CEO of the Pennsylvania Turnpike Commission
- In office February 4, 2003 – March 15, 2011
- Preceded by: John T. Durbin
- Succeeded by: Roger Nutt

Personal details
- Born: April 1, 1948 (age 78) Northside, Pittsburgh
- Party: Democratic Party
- Education: Youngstown State University

= Joseph G. Brimmeier =

American politician

Joseph G. Brimmeier is the former chief executive officer of the Pennsylvania Turnpike Commission.

Brimmeier attended Pittsburgh's North Catholic High School. He also earned a degree in health and physical education and a master's degree in counseling-administration of higher education at Youngstown State University.

He worked for various departments of the Allegheny County, Pennsylvania government, including the Allegheny County Industrial Development Authority, Community College of Allegheny County, Allegheny County Parks Department, Allegheny County Department of Development, for 20 years.

In 1991 he had a "falling out" with former County Commissioner Tom Foerster after Brimmeier ran unsuccessfully for county prothonotary against Foerster's wishes.

Brimmeier then served as Chief of Staff for former Congressman Ron Klink for 8 years and ran Klink's unsuccessful race against Senator Rick Santorum in 2000.

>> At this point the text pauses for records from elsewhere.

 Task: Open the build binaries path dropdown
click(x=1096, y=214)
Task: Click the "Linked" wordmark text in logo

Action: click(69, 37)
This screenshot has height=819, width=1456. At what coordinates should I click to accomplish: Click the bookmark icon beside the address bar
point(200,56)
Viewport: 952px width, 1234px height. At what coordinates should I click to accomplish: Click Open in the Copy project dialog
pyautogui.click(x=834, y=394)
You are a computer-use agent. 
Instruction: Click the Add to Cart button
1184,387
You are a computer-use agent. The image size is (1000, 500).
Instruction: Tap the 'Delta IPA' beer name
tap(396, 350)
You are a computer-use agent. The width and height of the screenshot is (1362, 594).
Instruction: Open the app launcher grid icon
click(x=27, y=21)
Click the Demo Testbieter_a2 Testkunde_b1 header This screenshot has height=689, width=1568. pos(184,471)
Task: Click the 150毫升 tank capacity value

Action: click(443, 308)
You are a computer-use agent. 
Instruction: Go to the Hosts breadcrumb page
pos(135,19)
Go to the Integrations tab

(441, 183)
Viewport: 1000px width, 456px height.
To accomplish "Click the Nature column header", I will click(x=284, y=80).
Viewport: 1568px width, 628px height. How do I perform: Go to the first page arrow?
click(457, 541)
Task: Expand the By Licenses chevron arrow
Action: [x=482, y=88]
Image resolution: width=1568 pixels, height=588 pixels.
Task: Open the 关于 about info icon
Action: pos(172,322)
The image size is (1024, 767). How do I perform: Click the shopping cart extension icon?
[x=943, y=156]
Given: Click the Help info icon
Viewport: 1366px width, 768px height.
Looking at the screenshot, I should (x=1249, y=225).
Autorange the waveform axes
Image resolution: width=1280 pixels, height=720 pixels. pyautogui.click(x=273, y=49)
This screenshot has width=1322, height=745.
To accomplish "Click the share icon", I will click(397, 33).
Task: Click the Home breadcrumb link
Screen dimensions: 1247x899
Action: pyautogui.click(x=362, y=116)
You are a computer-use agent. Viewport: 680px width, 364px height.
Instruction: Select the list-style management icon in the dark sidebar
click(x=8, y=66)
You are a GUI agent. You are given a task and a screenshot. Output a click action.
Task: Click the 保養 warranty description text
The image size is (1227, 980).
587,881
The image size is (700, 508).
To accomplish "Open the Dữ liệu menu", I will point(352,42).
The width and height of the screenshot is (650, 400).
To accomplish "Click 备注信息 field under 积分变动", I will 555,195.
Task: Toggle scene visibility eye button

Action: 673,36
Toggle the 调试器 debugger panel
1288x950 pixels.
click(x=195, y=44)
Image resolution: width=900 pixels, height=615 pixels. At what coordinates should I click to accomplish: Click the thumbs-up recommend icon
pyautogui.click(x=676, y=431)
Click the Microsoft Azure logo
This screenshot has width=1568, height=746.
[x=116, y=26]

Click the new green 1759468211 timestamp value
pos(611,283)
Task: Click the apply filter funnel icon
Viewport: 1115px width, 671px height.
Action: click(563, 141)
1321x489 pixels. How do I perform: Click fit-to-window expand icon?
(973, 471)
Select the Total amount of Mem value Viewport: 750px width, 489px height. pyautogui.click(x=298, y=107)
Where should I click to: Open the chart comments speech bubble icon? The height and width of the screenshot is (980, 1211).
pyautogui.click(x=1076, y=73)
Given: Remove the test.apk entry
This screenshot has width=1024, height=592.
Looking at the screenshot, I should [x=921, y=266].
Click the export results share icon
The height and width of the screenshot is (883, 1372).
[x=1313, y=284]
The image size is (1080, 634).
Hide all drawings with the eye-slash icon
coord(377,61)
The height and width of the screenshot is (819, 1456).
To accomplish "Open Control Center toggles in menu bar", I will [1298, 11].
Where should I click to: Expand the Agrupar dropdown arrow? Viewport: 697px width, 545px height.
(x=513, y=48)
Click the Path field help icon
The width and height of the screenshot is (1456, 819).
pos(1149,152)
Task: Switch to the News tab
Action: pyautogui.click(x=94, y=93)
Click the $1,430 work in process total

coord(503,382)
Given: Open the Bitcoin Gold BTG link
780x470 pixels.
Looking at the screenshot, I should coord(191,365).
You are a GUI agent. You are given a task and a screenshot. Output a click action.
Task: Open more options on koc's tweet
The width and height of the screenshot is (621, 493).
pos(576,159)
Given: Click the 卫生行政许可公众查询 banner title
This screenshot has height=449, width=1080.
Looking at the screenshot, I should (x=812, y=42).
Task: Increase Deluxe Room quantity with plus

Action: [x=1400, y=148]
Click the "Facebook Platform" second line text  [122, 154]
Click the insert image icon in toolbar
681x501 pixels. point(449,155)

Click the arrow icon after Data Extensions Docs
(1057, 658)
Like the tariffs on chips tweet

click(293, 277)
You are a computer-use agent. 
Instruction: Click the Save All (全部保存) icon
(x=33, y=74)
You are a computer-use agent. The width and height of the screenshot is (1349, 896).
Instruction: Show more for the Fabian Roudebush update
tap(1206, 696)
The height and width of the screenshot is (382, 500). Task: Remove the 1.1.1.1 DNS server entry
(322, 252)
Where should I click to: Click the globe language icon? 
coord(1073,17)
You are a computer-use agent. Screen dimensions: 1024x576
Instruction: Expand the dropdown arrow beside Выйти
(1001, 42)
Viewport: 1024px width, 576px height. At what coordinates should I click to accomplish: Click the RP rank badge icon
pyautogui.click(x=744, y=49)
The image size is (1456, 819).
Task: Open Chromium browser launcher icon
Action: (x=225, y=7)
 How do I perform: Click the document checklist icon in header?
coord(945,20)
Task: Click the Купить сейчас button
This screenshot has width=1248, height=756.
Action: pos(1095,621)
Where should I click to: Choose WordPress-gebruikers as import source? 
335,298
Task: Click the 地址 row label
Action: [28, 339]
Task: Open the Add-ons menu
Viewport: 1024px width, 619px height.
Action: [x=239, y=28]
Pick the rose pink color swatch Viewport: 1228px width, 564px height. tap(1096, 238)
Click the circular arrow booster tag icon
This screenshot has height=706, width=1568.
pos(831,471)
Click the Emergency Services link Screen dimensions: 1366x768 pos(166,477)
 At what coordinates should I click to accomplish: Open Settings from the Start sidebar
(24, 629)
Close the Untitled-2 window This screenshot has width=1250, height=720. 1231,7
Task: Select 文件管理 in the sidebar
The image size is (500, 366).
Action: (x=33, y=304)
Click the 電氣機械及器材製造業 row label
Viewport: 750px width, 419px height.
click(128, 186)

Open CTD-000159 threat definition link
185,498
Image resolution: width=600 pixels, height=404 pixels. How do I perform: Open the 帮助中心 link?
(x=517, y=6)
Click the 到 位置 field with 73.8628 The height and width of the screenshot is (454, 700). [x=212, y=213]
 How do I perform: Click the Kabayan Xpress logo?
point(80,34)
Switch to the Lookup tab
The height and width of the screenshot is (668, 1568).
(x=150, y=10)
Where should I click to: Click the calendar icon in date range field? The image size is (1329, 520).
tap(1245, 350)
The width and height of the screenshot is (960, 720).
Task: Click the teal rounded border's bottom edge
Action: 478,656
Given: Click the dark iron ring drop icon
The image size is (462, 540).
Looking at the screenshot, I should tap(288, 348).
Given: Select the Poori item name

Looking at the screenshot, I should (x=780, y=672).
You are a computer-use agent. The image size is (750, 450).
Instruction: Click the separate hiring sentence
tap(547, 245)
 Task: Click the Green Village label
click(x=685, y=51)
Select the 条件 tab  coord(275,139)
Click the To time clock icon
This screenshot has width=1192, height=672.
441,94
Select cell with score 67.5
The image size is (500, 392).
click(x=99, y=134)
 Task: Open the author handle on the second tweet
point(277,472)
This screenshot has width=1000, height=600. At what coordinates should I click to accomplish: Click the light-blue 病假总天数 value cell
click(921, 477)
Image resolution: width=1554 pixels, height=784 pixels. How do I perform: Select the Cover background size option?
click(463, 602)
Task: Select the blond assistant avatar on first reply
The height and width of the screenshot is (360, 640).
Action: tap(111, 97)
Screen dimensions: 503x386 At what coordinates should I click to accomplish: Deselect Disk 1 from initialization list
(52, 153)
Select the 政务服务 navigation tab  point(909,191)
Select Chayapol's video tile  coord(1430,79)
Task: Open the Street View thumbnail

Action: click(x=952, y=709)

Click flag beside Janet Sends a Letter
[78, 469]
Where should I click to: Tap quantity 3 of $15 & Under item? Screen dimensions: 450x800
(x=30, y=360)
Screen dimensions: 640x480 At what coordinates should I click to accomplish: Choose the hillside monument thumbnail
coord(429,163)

Brimmeier, who was a campaign confidant for Pennsylvania Governor Ed Rendell's successful 2002 race for governor, was appointed CEO of the Turnpike Commission on February 4, 2003. In 2010, Politics Magazine named him one of the most influential Democrats in Pennsylvania.

==Corruption Conviction==

On November 20, 2014, Brimmeier pleaded guilty to felony conflict of interest charges.